Sentinel Node Mapping of VX2 Carcinoma in Rabbit Thigh with CT Lymphography Using Ethiodized Oil

Affiliations
  • 1Department of Radiology, Seoul National University Bundang Hospital, Seongnam 463-707, Korea. yhkrad@gmail.com
  • 2Department of Pathology, Seoul National University Bundang Hospital, Seongnam 463-707, Korea.
  • 3Department of Radiology, Seoul National University Hospital, Seoul National University College of Medicine, Seoul 110-744, Korea.
  • 4Department of Radiology, Gangnam Severance Hospital, Yonsei University College of Medicine, Seoul 135-720, Korea.

Abstract


OBJECTIVE
To assess the feasibility of computed tomography (CT) lymphography using ethiodized oil for sentinel node mapping in experimentally induced VX2 carcinoma in the rabbit thigh.
MATERIALS AND METHODS
This experiment received approval from the institutional animal use and care administrative advisory committee. Twenty-three rabbits with VX2 carcinoma in the thigh underwent CT before and after (1 hour, 2 hour) peritumoral injection of 2 mL ethiodized oil. After the CT examination, sentinel nodes were identified by peritumoral injection of methylene blue and subsequently removed. The retrieved sentinel and non-sentinel lymph nodes were investigated with radiographic and pathologic examinations. Based on the comparison of CT findings with those of radiographic and pathologic examinations, the diagnostic performance of CT for sentinel node identification was assessed.
RESULTS
All 23 rabbits showed 53 ethiodized oil retention nodes on post-injection CT and specimen radiography, and 52 methylene blue-stained nodes at the right femoroiliac area. Of the 52 blue-stained sentinel nodes, 50 nodes demonstrated ethiodized oil retention. Thus, the sentinel node detection rate of CT was 96% (50 of 52). On pathologic examination, 28 sentinel nodes in 17 rabbits (nodes/rabbit, mean +/- standard deviation, 1.7 +/- 0.6) harbored metastasis. Twenty seven of the 28 metastatic sentinel nodes were found to have ethiodized oil retention.
CONCLUSION
Computed tomography lymphography using ethiodized oil may be feasible for sentinel node mapping in experimentally induced VX2 carcinoma in the rabbit thigh.

Keyword

Sentinel lymph node; Computed tomography; Lymphography; Lymphatic metastasis; Animal model

MeSH Terms

Animals
Carcinoma/pathology/*radiography/secondary
Contrast Media/*diagnostic use
Ethiodized Oil/*diagnostic use
Feasibility Studies
Female
Injections
Lymph Node Excision/methods
Lymph Nodes/pathology/*radiography
Lymphatic Metastasis/radiography
Lymphography/*methods
Rabbits
Thigh
Tomography, X-Ray Computed/*methods
Contrast Media
Ethiodized Oil

Figure

  • Fig. 1 CT lymphography after ethiodized oil injection at peritumoral area in rabbit thigh. A, B. Noncontrast CT images obtained 1 (A) and 2 (B) hours after ethiodized oil injection show nodular high attenuation areas (arrows), suggesting ethiodized oil retention in right femoroiliac lymph nodes. C. Photography obtained after resection of blue-stained lymphatic basin shows blue-stained lymph nodes (arrows). D. Specimen radiography shows ethiodized oil retention (arrows) in blue-stained lymph nodes. E. Photomicrography of removed node demonstrates intranodal lipid droplets (red droplets, arrows), indicating intra-nodal ethiodized oil retention (Oil-Red-O stain; original magnification, × 40).
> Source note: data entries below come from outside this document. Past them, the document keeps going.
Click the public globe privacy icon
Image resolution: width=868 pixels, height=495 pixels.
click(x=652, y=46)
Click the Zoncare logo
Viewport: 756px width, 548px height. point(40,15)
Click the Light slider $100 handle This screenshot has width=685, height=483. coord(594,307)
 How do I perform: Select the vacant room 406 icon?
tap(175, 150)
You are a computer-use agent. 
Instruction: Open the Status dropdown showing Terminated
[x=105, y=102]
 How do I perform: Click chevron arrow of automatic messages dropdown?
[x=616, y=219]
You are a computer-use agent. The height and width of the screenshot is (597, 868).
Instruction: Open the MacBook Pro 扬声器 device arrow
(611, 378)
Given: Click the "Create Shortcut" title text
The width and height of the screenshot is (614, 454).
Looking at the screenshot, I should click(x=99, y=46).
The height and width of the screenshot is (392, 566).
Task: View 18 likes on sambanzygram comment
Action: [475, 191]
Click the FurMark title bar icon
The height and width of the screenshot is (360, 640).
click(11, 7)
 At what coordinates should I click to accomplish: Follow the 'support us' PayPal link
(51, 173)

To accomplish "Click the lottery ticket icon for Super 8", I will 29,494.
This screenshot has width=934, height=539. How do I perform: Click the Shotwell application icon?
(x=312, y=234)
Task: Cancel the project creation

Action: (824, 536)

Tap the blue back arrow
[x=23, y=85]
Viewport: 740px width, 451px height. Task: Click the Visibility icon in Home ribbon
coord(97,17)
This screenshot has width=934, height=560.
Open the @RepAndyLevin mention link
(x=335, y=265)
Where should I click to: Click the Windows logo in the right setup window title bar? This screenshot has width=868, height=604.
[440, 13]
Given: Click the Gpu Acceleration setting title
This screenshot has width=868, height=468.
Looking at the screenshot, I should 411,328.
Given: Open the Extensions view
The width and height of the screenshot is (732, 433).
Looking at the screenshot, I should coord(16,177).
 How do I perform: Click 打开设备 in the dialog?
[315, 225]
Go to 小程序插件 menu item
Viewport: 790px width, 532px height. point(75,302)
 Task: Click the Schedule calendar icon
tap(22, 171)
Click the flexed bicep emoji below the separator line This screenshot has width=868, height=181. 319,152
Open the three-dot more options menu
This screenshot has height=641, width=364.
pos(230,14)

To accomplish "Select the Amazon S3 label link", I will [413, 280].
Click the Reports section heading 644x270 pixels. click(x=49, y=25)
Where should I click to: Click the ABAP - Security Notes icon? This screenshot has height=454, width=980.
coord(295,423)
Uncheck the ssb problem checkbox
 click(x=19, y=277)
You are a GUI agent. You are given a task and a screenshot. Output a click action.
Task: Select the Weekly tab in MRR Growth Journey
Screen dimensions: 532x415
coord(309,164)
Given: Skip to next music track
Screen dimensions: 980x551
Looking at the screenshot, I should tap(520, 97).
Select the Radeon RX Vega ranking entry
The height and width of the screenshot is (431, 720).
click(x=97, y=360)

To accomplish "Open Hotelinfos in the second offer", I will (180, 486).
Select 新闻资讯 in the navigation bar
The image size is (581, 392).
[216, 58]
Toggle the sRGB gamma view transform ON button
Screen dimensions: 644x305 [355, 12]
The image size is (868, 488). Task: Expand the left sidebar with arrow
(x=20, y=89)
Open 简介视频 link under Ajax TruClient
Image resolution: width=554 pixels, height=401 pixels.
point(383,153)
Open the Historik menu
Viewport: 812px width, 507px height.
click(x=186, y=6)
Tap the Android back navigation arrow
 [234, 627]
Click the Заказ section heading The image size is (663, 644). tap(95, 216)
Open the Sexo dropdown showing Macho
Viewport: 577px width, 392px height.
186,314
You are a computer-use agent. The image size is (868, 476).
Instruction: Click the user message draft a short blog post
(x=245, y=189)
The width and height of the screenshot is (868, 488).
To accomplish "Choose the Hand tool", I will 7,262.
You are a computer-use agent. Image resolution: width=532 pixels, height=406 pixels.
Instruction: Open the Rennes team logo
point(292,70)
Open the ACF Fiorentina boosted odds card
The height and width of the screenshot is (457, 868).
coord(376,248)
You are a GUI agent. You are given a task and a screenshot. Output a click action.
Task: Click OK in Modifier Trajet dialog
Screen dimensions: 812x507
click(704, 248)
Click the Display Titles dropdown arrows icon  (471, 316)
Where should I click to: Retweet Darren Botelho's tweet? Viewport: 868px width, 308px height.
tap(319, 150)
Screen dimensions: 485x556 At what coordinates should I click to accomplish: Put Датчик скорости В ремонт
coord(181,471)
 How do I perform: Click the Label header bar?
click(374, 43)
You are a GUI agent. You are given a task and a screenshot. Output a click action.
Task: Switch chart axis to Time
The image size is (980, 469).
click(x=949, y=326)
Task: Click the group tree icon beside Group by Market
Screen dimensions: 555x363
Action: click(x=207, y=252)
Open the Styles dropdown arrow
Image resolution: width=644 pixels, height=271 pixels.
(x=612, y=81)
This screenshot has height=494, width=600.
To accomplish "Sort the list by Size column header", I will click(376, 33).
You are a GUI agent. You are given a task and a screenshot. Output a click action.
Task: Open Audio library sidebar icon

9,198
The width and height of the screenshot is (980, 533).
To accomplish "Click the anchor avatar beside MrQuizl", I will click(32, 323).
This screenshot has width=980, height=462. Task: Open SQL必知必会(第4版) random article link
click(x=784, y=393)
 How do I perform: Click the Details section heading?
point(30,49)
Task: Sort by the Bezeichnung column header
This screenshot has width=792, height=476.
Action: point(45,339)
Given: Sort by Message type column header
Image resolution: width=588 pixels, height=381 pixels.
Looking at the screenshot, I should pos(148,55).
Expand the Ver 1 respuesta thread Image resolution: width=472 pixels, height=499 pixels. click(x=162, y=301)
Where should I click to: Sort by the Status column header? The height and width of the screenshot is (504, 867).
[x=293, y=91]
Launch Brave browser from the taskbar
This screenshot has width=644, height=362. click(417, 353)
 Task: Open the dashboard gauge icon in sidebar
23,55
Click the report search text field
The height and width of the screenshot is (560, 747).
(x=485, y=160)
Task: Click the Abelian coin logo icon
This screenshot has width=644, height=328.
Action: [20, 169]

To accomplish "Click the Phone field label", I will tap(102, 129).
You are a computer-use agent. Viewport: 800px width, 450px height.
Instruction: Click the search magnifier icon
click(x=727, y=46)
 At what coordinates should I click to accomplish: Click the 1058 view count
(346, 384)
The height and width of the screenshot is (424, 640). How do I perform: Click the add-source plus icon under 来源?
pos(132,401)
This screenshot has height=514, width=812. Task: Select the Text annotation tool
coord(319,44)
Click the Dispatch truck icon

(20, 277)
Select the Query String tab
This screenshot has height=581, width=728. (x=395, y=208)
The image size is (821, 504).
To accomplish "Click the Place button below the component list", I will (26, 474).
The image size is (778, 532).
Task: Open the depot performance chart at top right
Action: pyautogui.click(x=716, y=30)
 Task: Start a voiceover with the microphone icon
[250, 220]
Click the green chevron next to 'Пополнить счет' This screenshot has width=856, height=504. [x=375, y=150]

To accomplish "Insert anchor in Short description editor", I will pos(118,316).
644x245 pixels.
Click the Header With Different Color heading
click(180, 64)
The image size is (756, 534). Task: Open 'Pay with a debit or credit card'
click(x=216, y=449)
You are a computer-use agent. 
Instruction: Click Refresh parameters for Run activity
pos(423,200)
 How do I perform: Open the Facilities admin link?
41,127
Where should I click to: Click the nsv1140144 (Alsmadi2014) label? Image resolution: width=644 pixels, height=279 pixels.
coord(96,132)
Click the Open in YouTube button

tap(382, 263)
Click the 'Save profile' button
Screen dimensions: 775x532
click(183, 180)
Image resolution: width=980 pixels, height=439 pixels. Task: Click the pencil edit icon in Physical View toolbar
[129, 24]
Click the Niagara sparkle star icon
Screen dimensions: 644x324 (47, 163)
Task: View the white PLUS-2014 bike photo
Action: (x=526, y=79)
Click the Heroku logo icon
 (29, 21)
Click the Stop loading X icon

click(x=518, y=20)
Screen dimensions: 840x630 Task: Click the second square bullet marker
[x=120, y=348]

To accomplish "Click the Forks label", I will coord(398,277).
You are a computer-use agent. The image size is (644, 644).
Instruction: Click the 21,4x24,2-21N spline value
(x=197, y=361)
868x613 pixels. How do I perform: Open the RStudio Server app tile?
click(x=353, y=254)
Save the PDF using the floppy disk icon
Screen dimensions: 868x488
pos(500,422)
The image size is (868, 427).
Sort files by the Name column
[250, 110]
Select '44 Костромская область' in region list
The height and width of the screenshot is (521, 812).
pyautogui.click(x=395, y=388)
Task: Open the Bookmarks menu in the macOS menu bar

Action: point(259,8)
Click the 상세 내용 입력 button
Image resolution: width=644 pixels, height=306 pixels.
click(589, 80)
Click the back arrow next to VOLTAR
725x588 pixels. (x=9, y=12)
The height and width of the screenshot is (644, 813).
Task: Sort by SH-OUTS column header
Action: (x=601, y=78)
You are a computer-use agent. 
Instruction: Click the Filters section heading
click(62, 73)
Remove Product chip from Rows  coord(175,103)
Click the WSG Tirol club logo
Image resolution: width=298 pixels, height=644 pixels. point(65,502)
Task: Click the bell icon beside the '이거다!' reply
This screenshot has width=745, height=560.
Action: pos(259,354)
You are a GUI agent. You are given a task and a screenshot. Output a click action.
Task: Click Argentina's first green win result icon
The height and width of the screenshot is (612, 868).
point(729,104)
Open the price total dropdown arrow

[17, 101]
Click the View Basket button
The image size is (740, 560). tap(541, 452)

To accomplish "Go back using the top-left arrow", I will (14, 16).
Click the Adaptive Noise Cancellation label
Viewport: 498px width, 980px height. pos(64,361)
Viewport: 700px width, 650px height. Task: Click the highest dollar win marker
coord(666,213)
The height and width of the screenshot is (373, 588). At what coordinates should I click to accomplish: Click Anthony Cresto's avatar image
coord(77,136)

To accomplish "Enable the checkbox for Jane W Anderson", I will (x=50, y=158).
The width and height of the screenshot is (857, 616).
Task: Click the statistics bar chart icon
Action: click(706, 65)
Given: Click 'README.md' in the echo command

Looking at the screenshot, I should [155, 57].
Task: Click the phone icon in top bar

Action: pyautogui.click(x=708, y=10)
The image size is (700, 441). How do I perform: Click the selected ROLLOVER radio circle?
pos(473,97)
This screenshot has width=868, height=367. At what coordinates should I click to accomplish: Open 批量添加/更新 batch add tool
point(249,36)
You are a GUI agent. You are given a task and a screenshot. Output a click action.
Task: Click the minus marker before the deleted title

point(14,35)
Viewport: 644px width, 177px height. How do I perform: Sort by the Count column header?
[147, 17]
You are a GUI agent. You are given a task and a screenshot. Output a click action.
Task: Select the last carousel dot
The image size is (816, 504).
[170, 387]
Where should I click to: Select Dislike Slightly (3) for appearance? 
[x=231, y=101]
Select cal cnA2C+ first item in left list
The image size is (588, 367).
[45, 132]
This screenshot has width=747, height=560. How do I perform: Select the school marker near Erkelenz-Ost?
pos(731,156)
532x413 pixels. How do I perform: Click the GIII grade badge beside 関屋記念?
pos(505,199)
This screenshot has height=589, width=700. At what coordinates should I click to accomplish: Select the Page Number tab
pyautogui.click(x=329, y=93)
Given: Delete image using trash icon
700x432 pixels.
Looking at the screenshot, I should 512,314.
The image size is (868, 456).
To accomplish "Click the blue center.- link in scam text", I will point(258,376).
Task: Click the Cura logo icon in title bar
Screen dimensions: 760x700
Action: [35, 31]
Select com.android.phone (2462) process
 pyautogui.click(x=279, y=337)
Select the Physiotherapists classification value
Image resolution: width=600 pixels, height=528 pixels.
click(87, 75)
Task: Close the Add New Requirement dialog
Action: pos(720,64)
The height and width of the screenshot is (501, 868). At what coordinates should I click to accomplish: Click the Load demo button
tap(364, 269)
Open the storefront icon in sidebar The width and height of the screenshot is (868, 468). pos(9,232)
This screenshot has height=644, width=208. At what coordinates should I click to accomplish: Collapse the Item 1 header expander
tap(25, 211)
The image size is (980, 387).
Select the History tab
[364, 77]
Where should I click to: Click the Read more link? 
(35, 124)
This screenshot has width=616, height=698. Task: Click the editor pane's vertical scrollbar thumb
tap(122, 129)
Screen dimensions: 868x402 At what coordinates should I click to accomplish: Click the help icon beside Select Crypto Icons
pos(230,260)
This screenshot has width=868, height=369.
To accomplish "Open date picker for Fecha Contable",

  • Fig. 2 Box-and-whisker plots of measured nodal attenuation values in Hounsfield unit (HU) at noncontrast CT before (pre-injection CT), 1 hour (post-1h CT) and 2 hours (post-2h CT) after ethiodized oil injection. Differences of attenuation values between all three pairs of pre- and post-1h and post-2h CT images were statistically significant (p < 0.0005, respectively).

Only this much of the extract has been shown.